Progress also will continue to depend on effective and sustained pressure of concerned citizens here in Japan and around the globe on their elected leaders to take meaningful action to reduce dangers and verifiably eliminate all nuclear weapons and to use every opportunity available to put the world on a safer course.
The 10th NPT Review Conference
The next global debate about nuclear weapons and the dangers they pose will take place at the 10th NPT Review Conference at UN headquarters in New York.
The review conference is a critical opportunity for the treaty’s 191 states-parties to reinforce the norms against nuclear weapons, to strongly condemn any threat of nuclear weapons use, and to intensify the pressure for action to fulfill the treaty’s Article VI disarmament provisions.
Just as they did when states-parties gathered for 1995 Review Conference to negotiate the terms for the extension of the treaty, states-parties must produce results.
At that pivotal NPT conference 27 year ago, NPT states parties committed to the “complete elimination of nuclear weapons,” and endorsed specific disarmament actions, including further nuclear reductions, the conclusion of talks on the Comprehensive Nuclear Test Ban Treaty (CTBT), and more.
Today, the deficit in disarmament diplomacy and the growing nuclear danger means that this is no ordinary NPT review conference.
As always, the conference must review, comprehensively implementation and compliance on all major political commitments and legal obligations that states have undertaken.
But make no mistake: history will judge the success or failure of this pivotal meeting as on whether or not delegations can reach agreement on a meaningful and updated disarmament action plan, and whether governments make good on that plan in the months and years that follow.
All states need to act with a sense of urgency, a spirit of cooperation, and a determination to produce meaningful results that transcend old fault lines.
Even if a consensus final document is not attainable, a supermajority of states should seek to chart the path forward through a joint declaration.
One key issue this conference must address is the potential collapse of the U.S.-Russian nuclear arms control system.
In early 2021, within days the original expiration date of New START, President Joe Biden and President Vladimir Putin wisely agreed to extend the treaty by another five years, and re-launched a “Strategic Stability Dialogue” in the fall of 2021 with the goal of negotiating a new agreement or agreements to supersede New START and address other issues of mutual concern.
Shortly after Russia’s massive invasion of Ukraine in February 2022, the U.S.-Russian dialogue on strategic stability and arms control was put on indefinite hold.
Without new arrangements to supersede New START, there would not be any limits on the size or composition of the world’s two largest nuclear arsenals for the first time since 1972. Both sides recognize the danger but have not yet agreed to resume their dialogue.
“Our progress must continue beyond the New START extension,” Biden wrote June 2 in a message to the Arms Control Association. “Even as we rally the world to hold Russia accountable for its brutal and unprovoked war on Ukraine, we must continue to engage Russia on issues of strategic stability,” Biden wrote. “Today—perhaps more than any other time since the Cold War—we must work to reduce the risk of an arms race or nuclear escalation.”

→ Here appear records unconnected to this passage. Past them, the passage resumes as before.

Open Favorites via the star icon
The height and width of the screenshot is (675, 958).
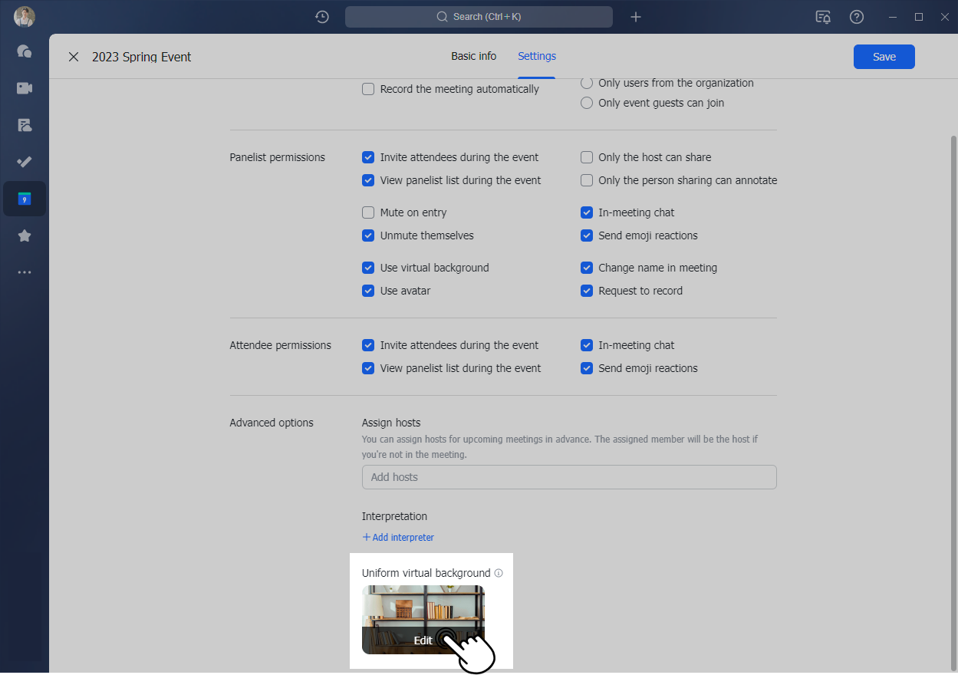[24, 235]
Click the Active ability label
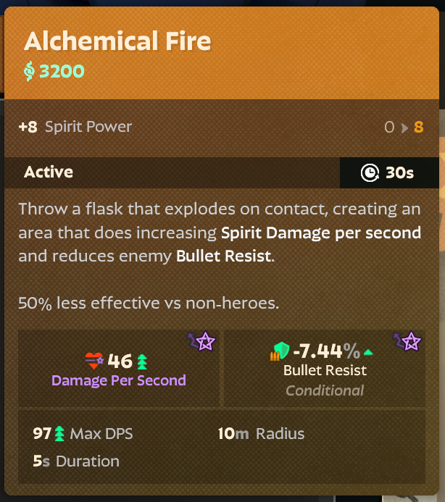Image resolution: width=445 pixels, height=502 pixels. 49,172
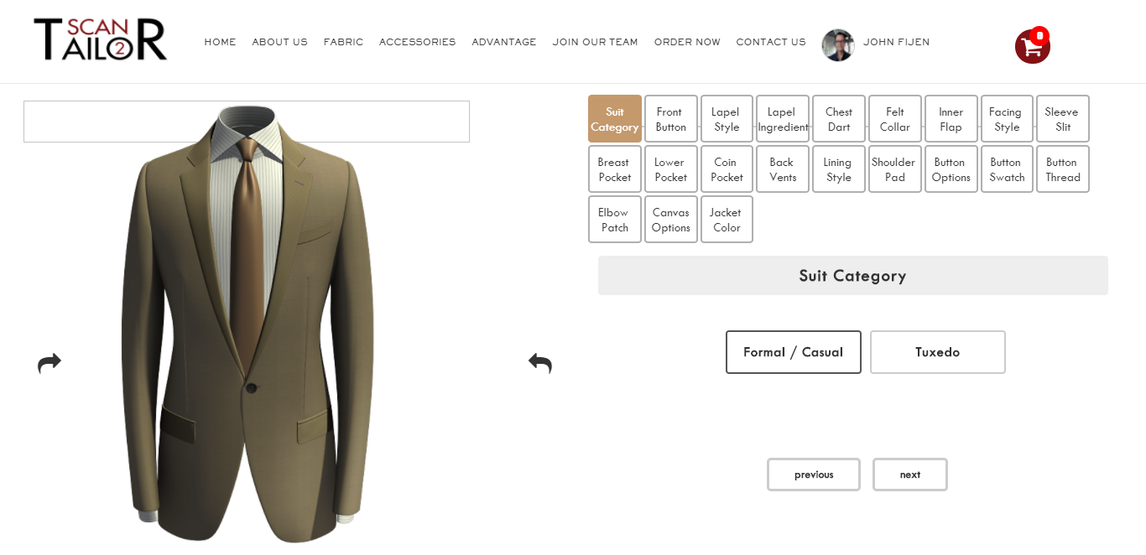Viewport: 1146px width, 555px height.
Task: Choose the Button Thread tab
Action: point(1062,169)
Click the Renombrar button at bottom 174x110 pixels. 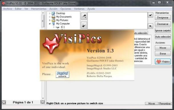(x=165, y=103)
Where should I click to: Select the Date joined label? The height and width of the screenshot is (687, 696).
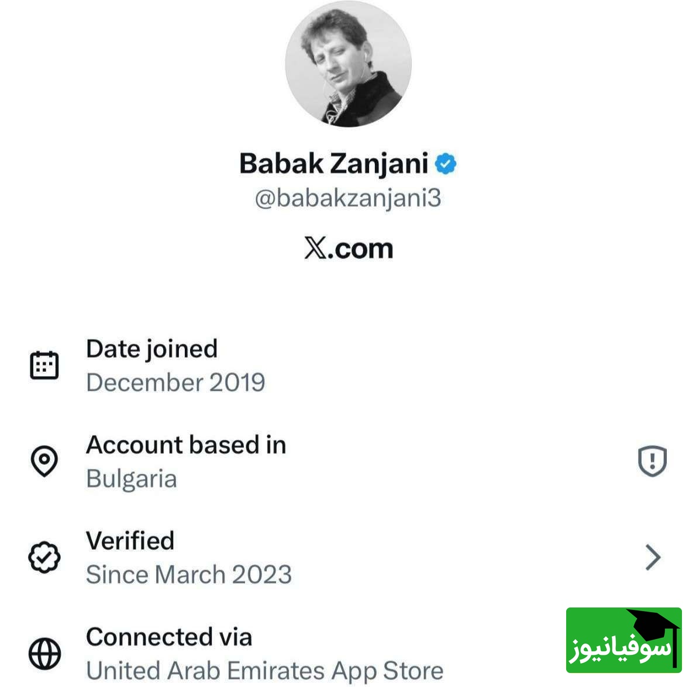click(x=152, y=349)
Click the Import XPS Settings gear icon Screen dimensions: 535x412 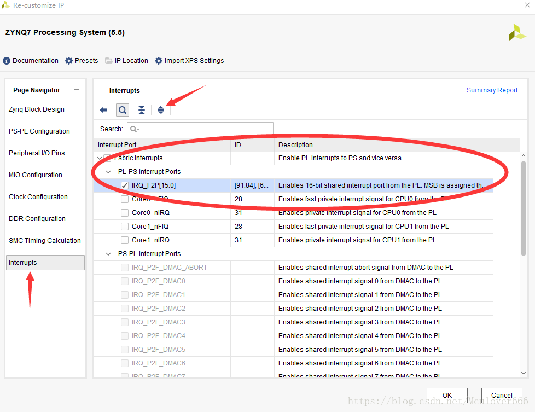coord(159,61)
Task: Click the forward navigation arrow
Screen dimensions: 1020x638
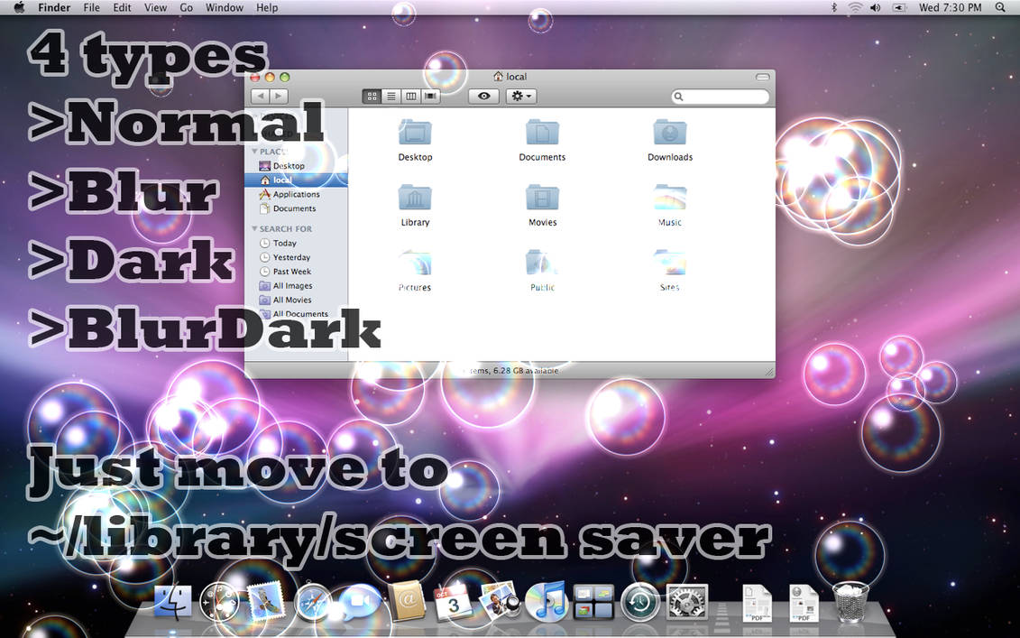Action: click(x=278, y=95)
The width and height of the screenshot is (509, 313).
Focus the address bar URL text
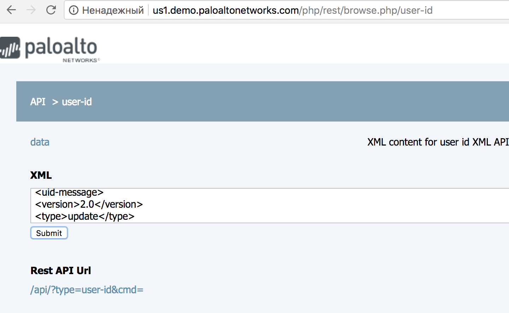click(x=292, y=10)
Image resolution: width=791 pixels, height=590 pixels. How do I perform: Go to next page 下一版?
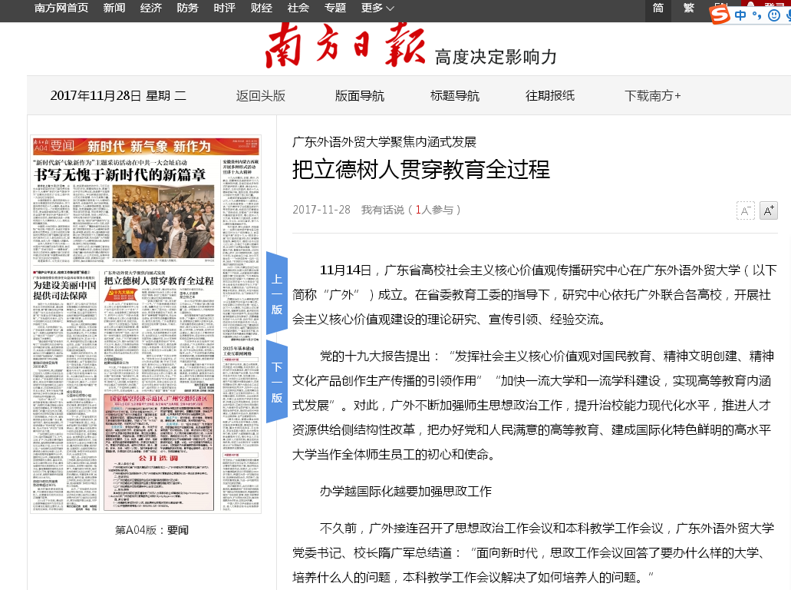(x=276, y=382)
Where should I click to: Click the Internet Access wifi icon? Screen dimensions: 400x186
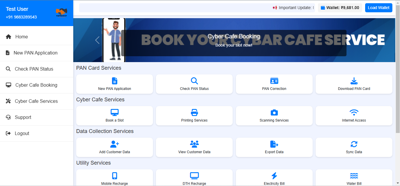(x=354, y=113)
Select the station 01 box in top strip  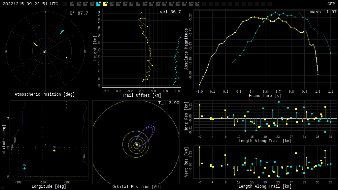pyautogui.click(x=72, y=4)
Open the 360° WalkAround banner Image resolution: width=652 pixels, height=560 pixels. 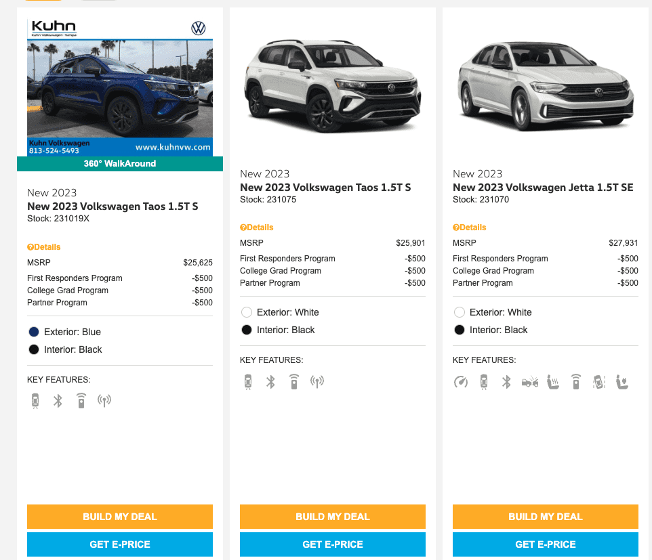(x=120, y=164)
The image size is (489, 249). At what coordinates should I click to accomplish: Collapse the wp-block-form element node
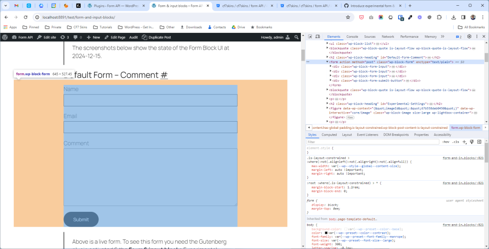pyautogui.click(x=328, y=62)
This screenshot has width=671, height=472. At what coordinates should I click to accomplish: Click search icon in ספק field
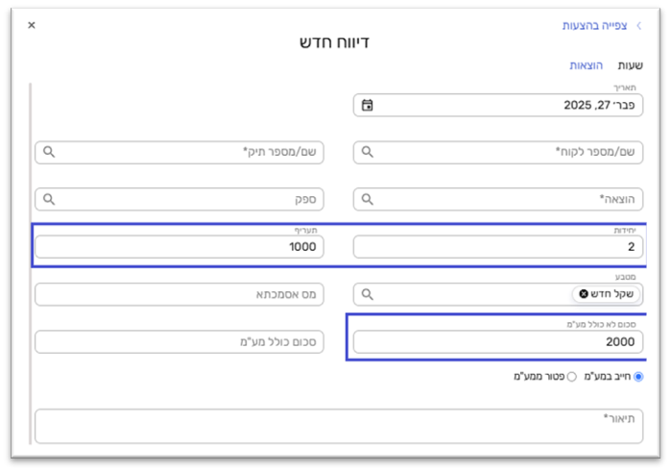[x=49, y=199]
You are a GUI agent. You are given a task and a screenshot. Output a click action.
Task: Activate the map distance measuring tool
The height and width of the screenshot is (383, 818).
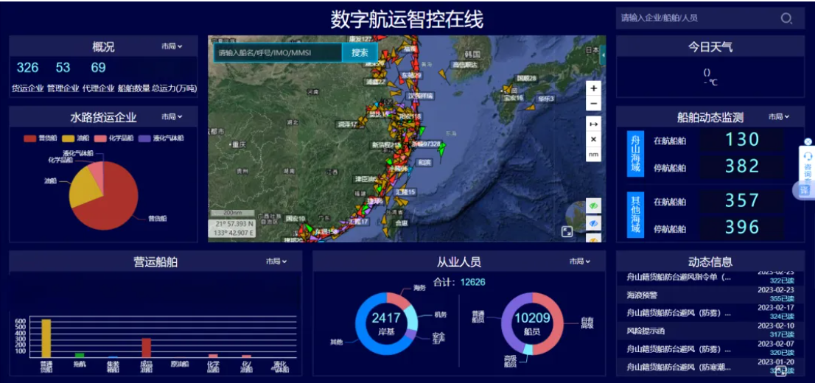click(594, 124)
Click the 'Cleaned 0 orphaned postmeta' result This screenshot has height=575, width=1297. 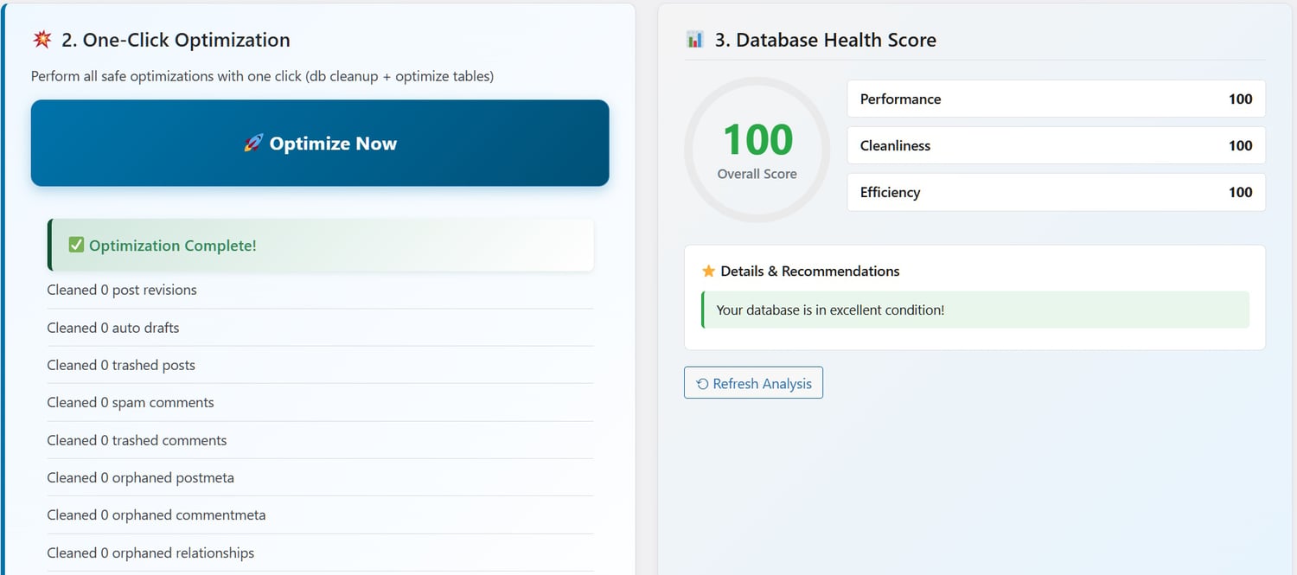[x=140, y=478]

For his part, Russian President Vladimir Putin said June 30 that “Russia is open to dialogue on ensuring strategic stability, preserving agreements on the non-proliferation of weapons of mass destruction, and improving the situation in arms control.”
Unfortunately, officials on both sides have equivocated on when the dialogue might resume.Delegations at the NPT Review Conference, including Japan, must be vocal and united in calling upon them to do so.
Some NPT nuclear-armed states and their allies may bemoan the fact that the environment for disarmament progress is “challenging.” We can expect some of these states will continue to claim that many past NPT commitments on disarmament have been overtaken by events. Disarmament progress has never been simple or easy, but such deflections are irresponsible.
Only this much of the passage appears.